Встретил меня большой черный кудлатый пес с огненно-красными глазами. Он набросился на меня с такой яростью, что я чуть на месте не помер. К счастью, он был на цепи. На мой крик Чечек без мундира выскочил из дому и стал ласково унимать собаку, и она вскоре угомонилась. Тогда Чечек взял меня за руку и подвел к черному псу, уверяя, что мне нечего его бояться, он не тронет. В доказательство смирности пса хозяин предложил мне самому погладить его. И тут же, не раздумывая, схватил мою руку и давай ею водить по спине зверины, обзывая его при этом странными кличками и ласково разговаривая.

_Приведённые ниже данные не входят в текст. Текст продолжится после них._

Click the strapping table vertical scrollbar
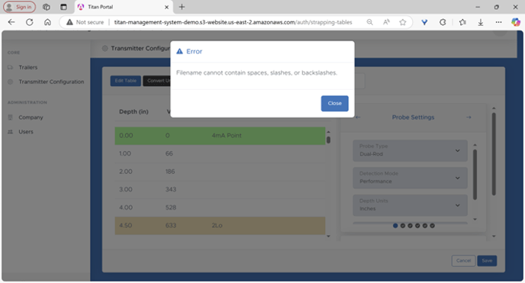 tap(328, 184)
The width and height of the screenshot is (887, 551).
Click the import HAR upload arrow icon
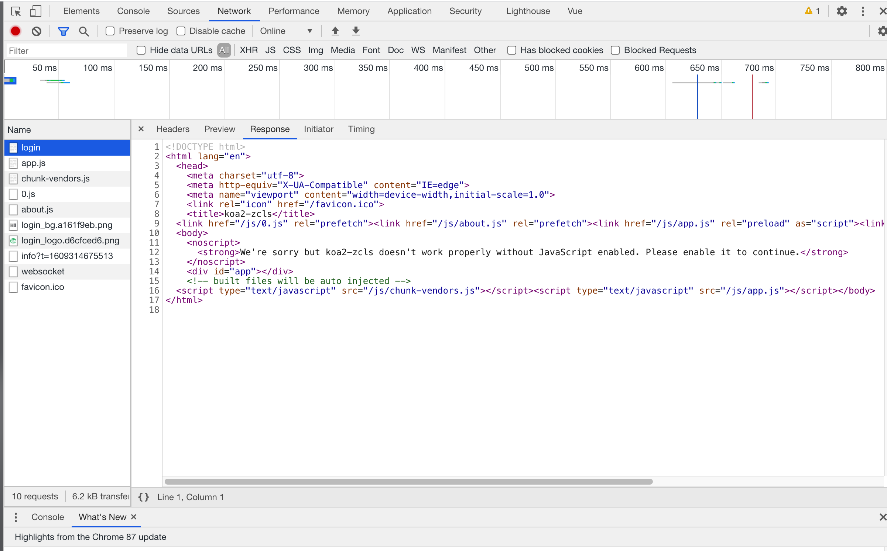click(335, 31)
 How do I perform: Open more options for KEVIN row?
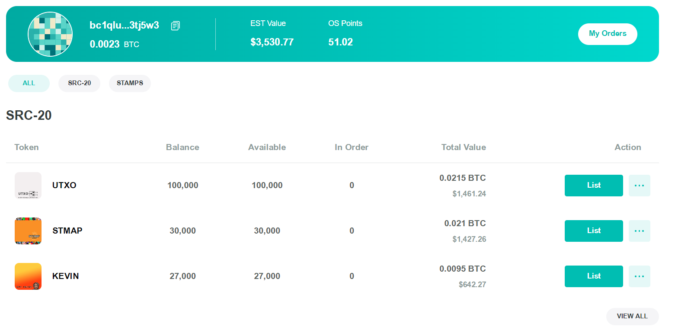(639, 276)
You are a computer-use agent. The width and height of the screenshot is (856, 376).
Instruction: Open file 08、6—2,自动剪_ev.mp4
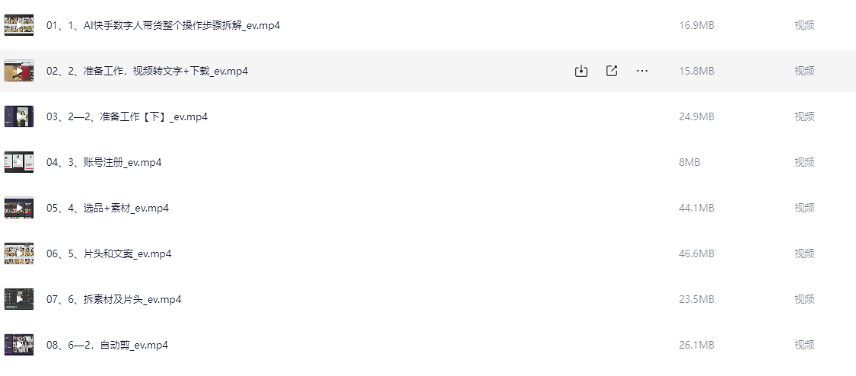click(x=107, y=345)
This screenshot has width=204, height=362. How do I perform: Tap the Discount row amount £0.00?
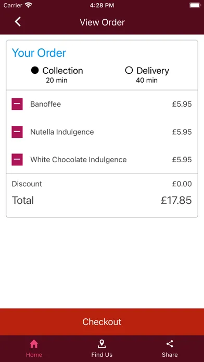pyautogui.click(x=182, y=184)
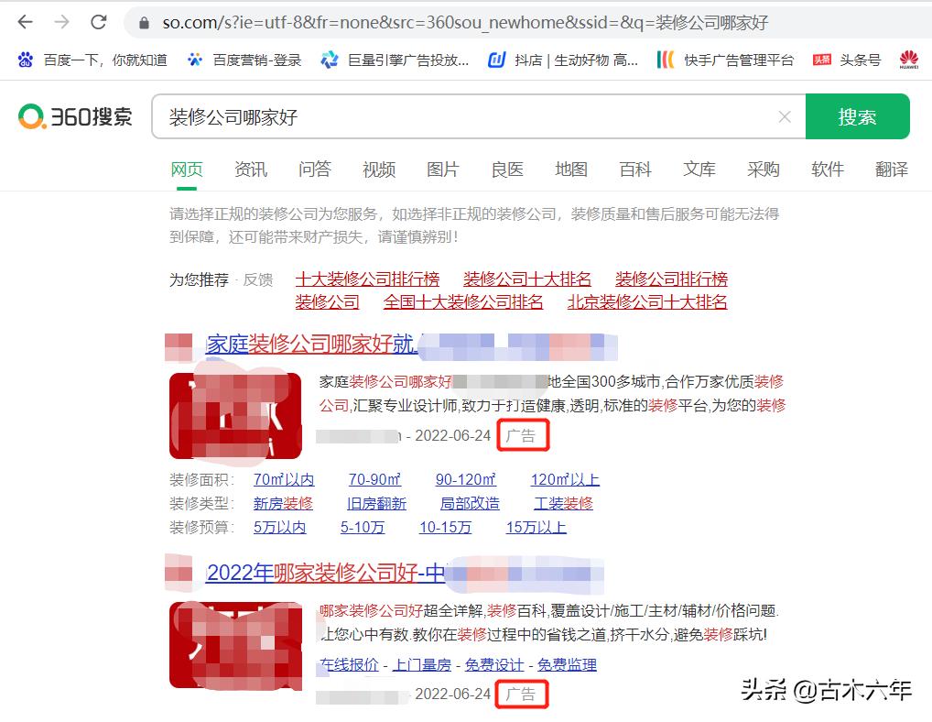Open the 360搜索 homepage logo
The height and width of the screenshot is (722, 932).
pyautogui.click(x=75, y=116)
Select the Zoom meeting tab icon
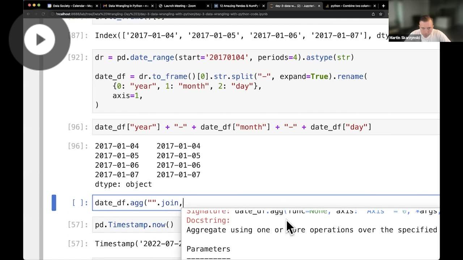The height and width of the screenshot is (260, 463). pyautogui.click(x=161, y=6)
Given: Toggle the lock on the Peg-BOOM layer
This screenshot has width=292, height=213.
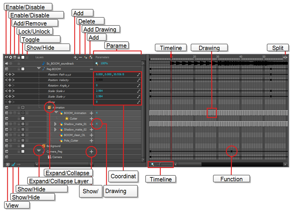Looking at the screenshot, I should click(x=19, y=69).
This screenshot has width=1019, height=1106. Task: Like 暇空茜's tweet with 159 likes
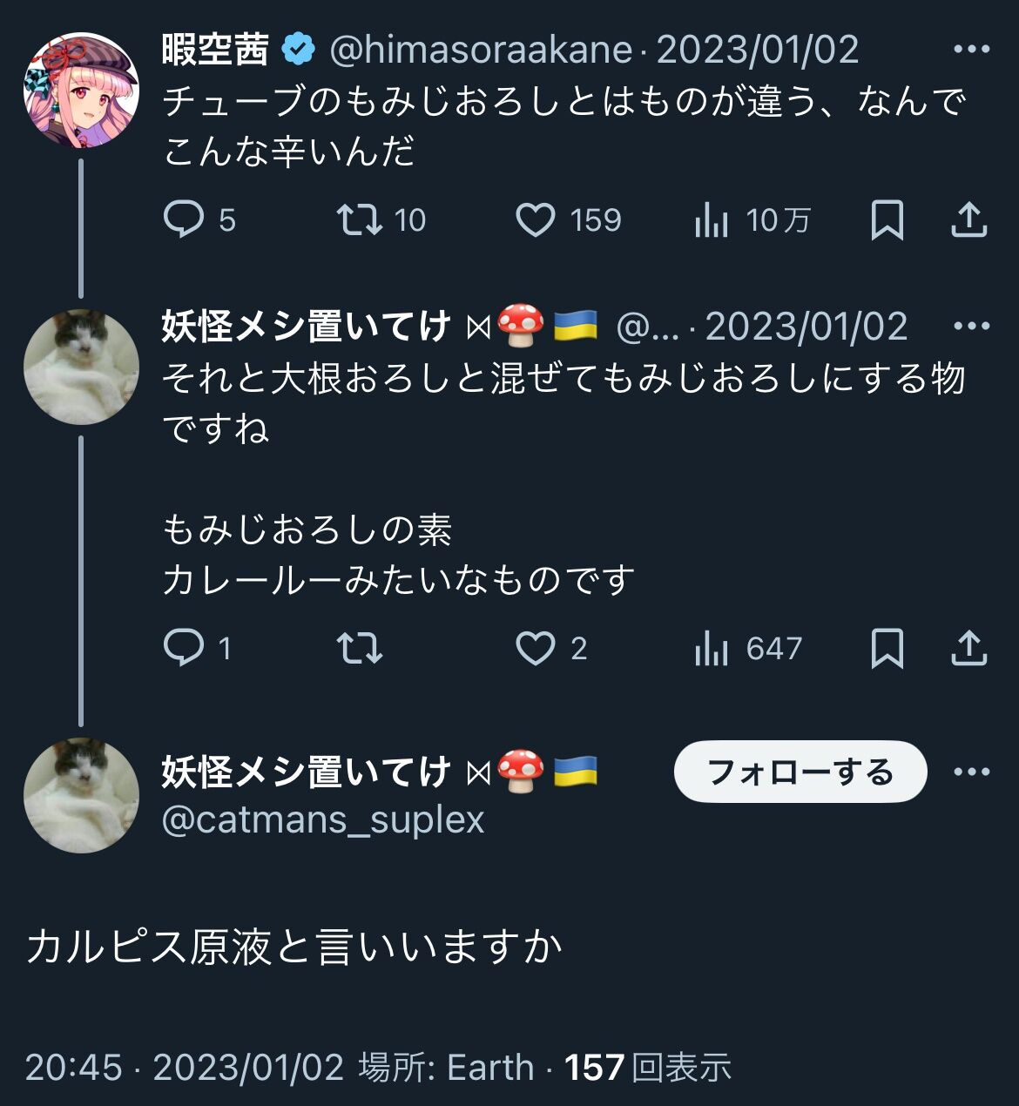pyautogui.click(x=536, y=220)
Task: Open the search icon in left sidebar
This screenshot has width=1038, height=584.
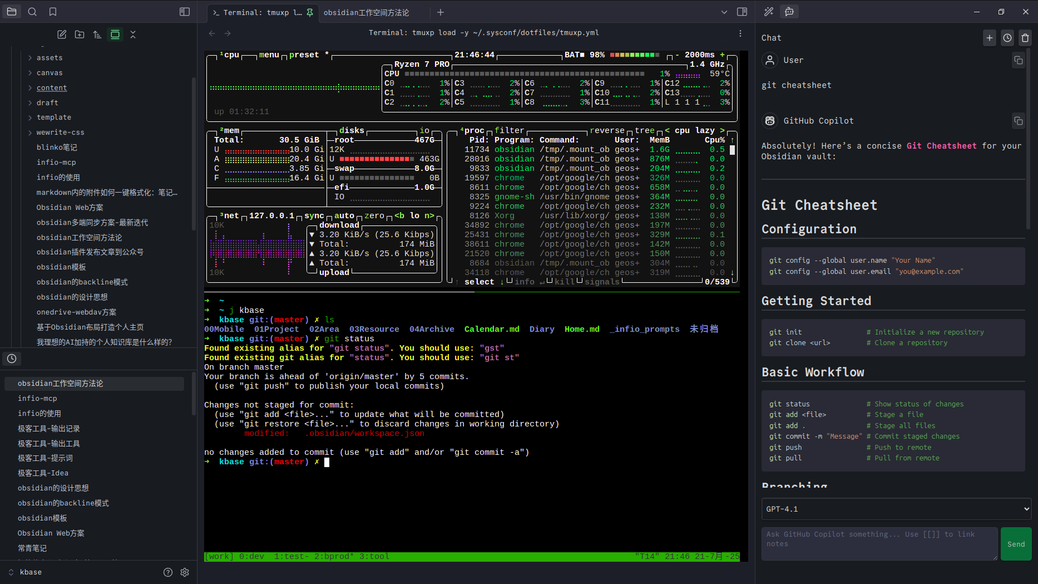Action: point(32,12)
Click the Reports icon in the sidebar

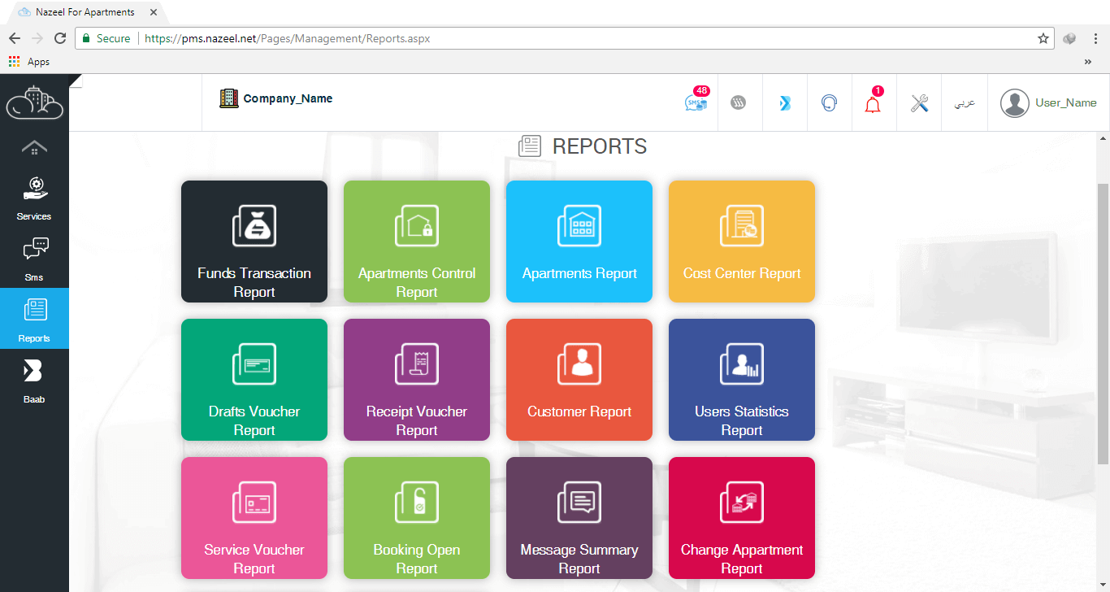(33, 317)
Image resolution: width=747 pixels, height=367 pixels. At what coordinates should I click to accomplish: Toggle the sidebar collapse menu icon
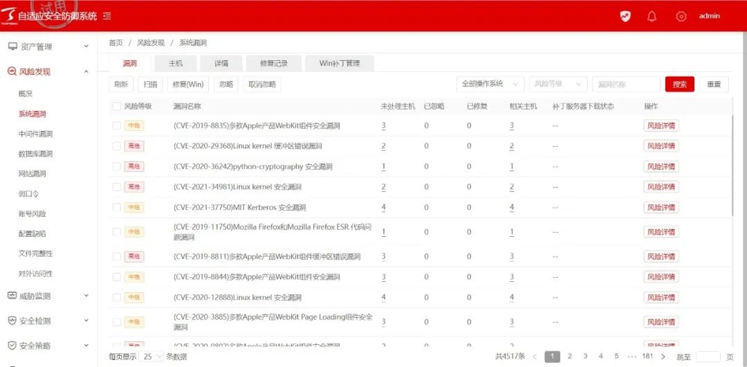click(107, 16)
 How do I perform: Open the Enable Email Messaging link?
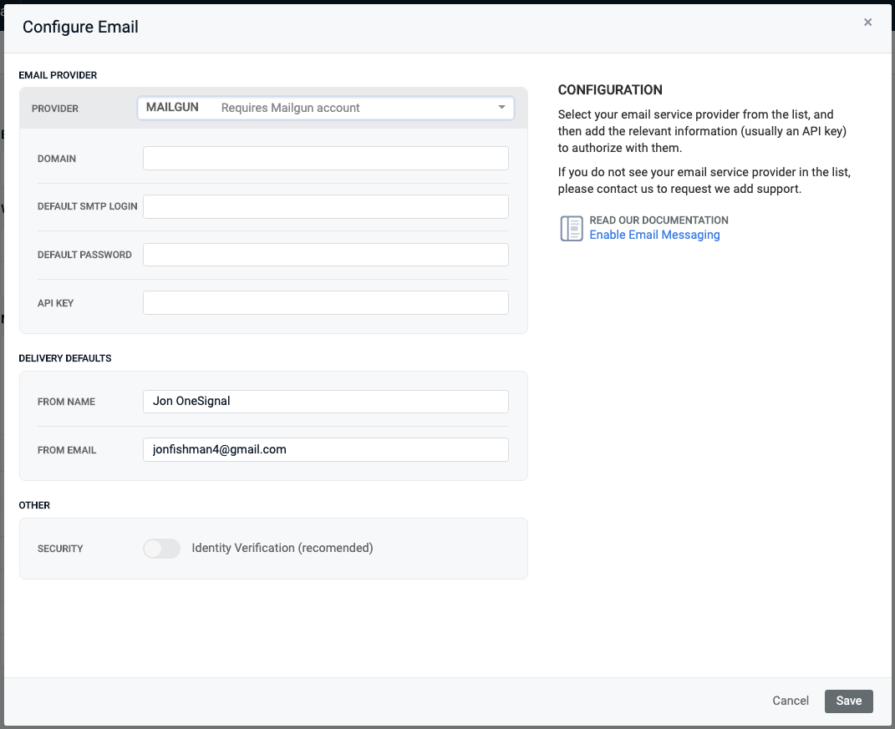click(x=654, y=235)
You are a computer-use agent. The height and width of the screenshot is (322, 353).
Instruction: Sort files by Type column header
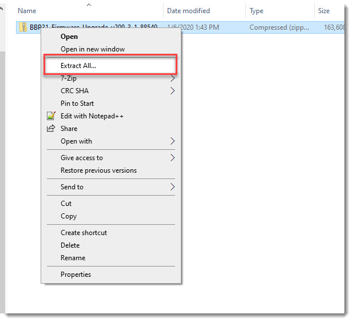pyautogui.click(x=257, y=11)
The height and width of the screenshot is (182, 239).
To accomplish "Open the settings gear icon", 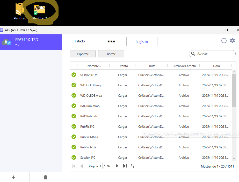I will [x=232, y=41].
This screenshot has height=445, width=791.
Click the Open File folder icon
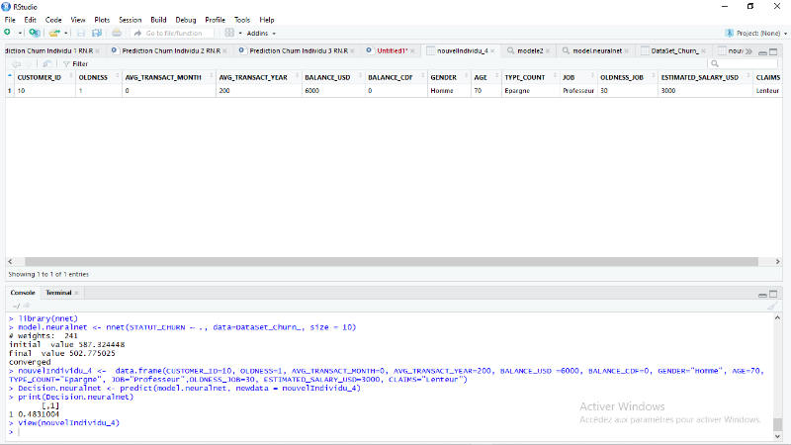[x=54, y=33]
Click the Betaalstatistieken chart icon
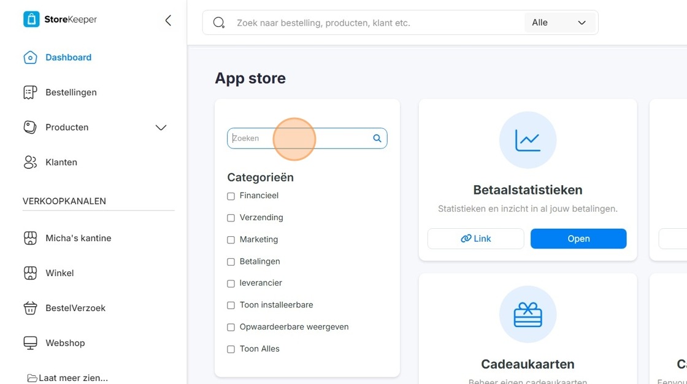 coord(528,140)
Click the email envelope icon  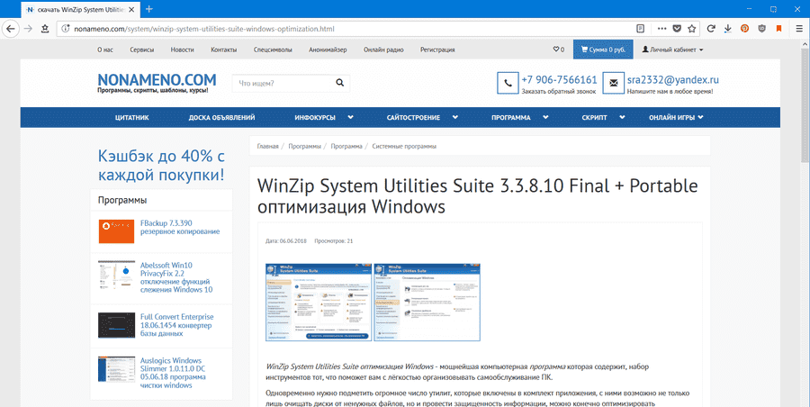[614, 84]
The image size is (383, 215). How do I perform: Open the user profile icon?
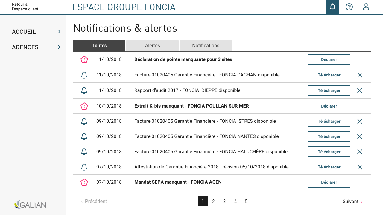(366, 7)
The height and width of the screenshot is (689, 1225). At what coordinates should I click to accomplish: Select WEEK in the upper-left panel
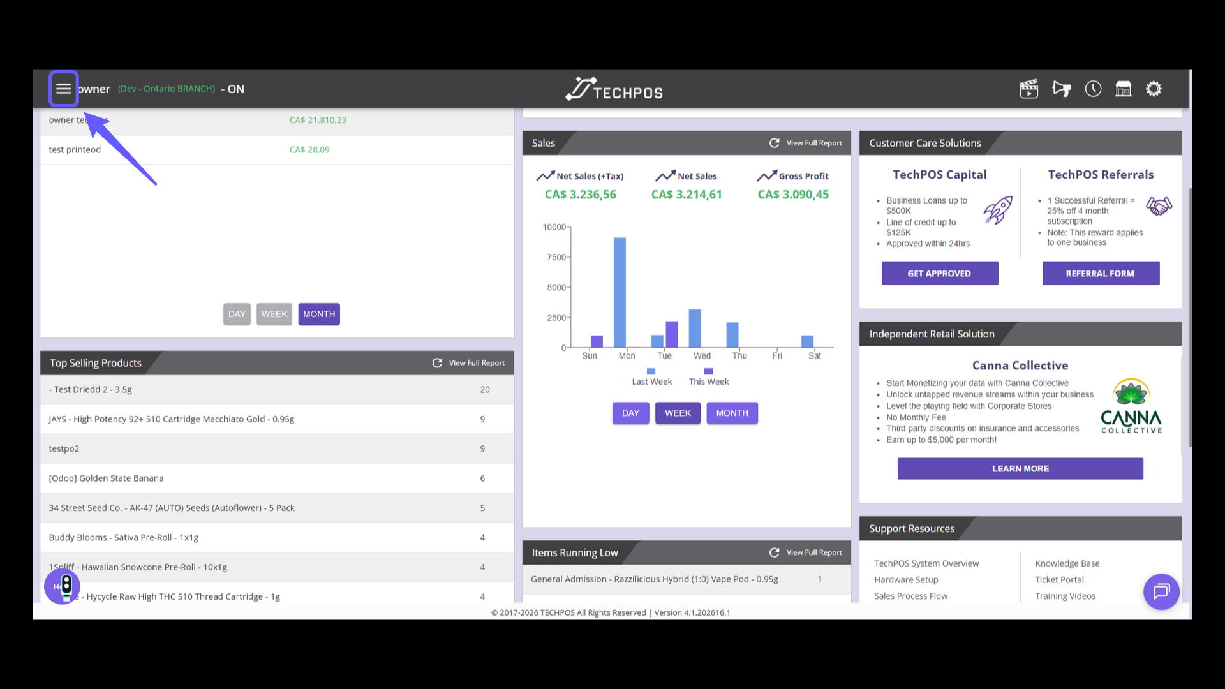click(x=274, y=314)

Черная бестия опустила хвост, нагнула свою собачью голову, облизнулась и кинула на меня искоса такой взглядец, который мог означать только одно: «Счастье твое, что пан здесь, не то ушел бы ты отсюда без руки…»
Оправившись от испуга, я, наконец, вошел с «паном полковником» в дом и остолбенел: все стены сверху донизу увешаны оружием, и на полу лежит шкура с головой льва или леопарда, с оскаленными острыми зубами. Впрочем, лев еще полбеды, все же мертвый лев. Но ружья, ружья!.. Мне было не до свежих слив и прекрасных яблок из собственного сада, которыми потчевал меня хозяин. Глаза мои не переставали перебегать со стены на стену. Лишь потом, когда Чечек вынул из красного футляра маленькую, кругленькую, пузатенькую скрипку, поднес ее к своей большой бороде, провел по ней несколько раз смычком в здоровенной руке и уже полились мелодии, – я забыл про черного пса, и про страшного льва, и про ружья на стенах. Я видел лишь большую, рассыпавшуюся по деке бороду Чечека, его густые насупленные брови, круглую, пузатенькую скрипку и пальцы, плясавшие по струнам с такой быстротой, что трудно было постигнуть: откуда у человека столько пальцев?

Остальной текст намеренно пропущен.